Using the records that follow, copy every line containing the word "agent".

→ **INFORMATION GIVEN**:
- - -
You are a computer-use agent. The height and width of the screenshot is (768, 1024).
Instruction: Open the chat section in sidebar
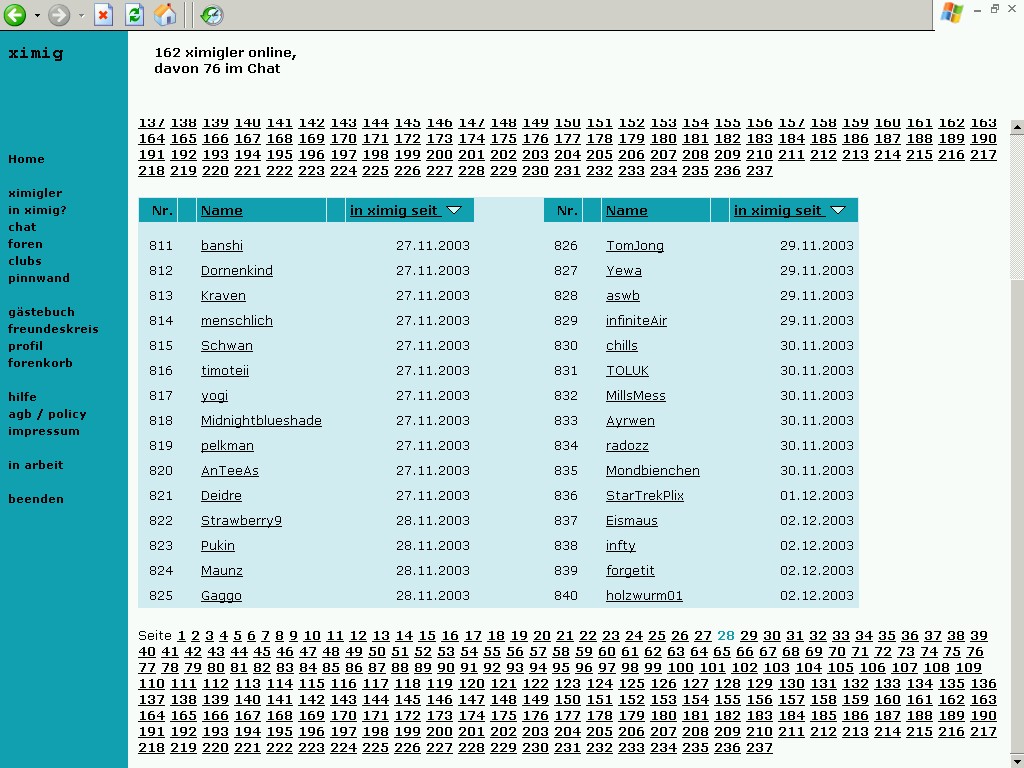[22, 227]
- - -
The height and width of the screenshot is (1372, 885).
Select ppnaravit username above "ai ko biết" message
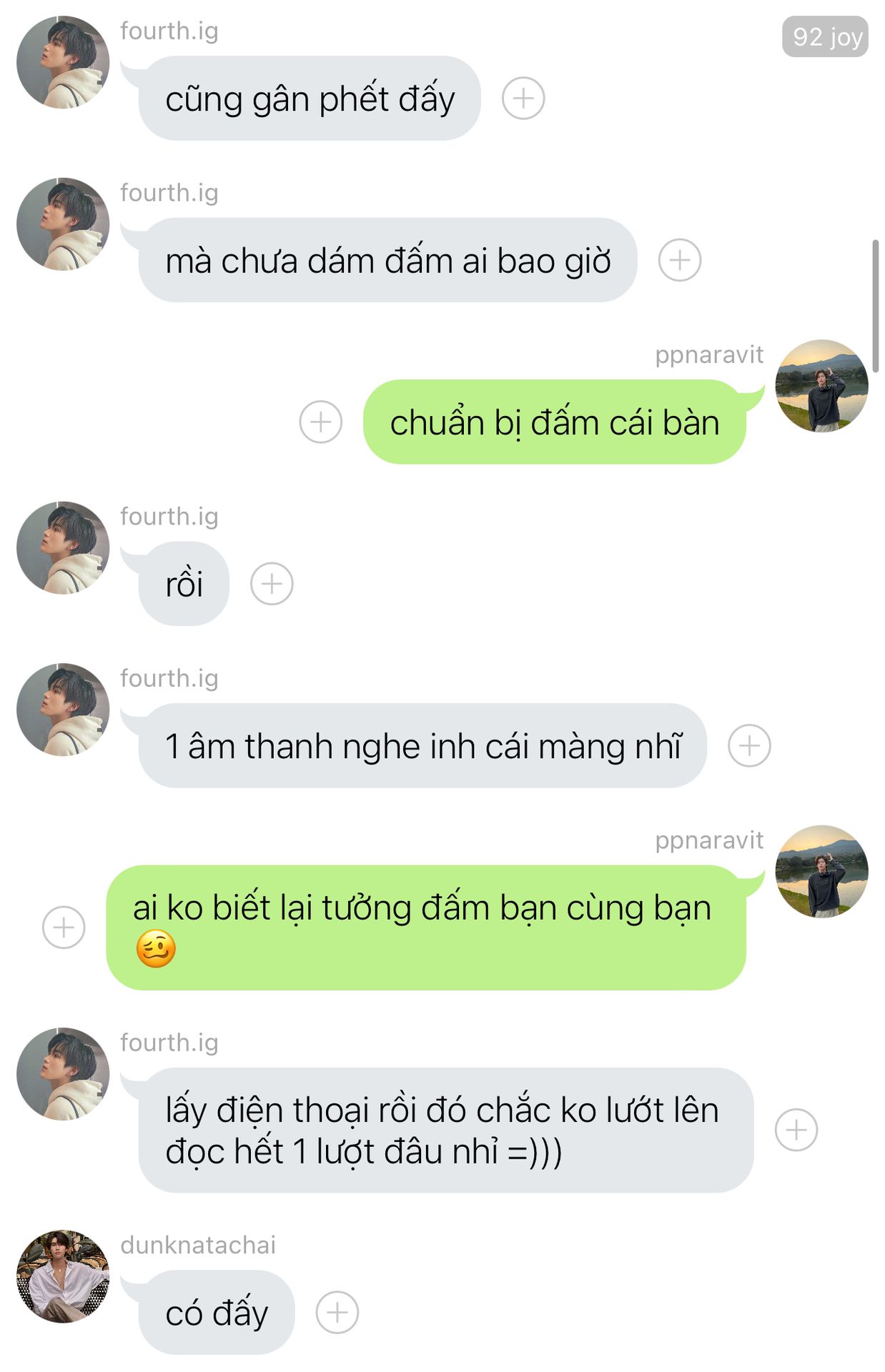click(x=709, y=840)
- - -
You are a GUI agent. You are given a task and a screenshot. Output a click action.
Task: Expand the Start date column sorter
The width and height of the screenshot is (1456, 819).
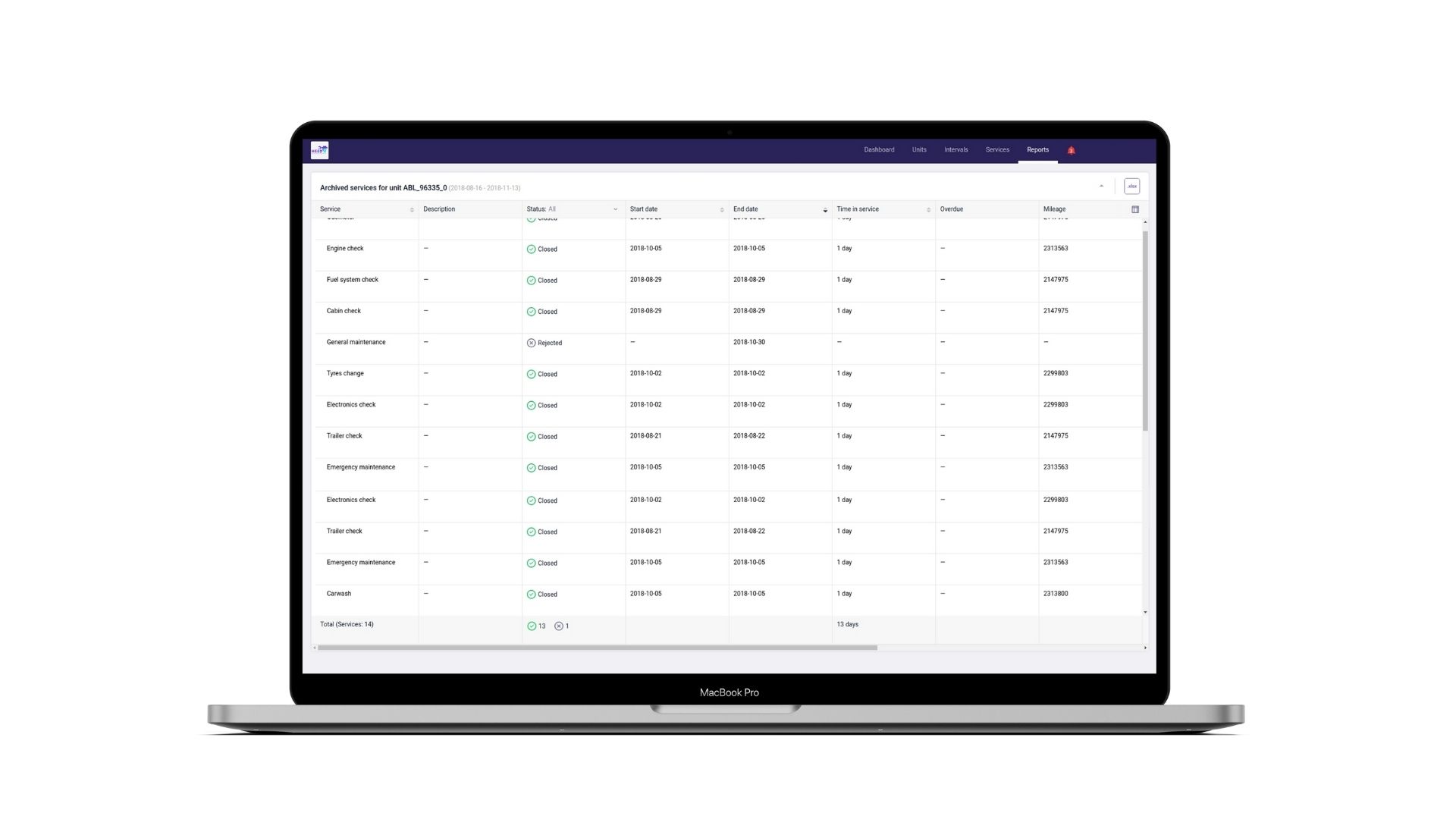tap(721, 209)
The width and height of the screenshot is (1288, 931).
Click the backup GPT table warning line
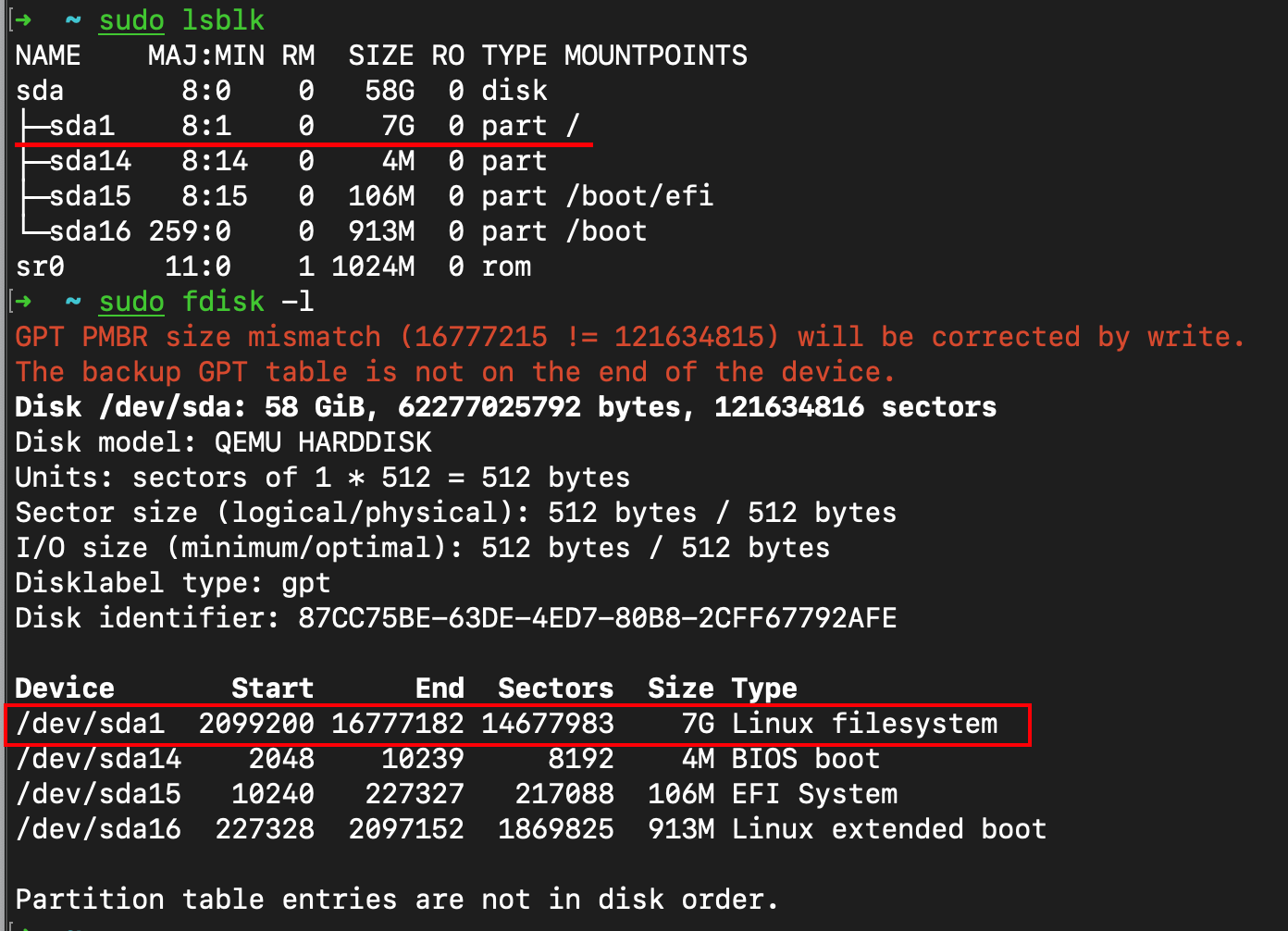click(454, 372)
- - -
→ **SOLVED EXERCISE**:
You are a computer-use agent. The height and width of the screenshot is (768, 1024).
You are a GUI agent. You are given a task and a screenshot. Output a click action.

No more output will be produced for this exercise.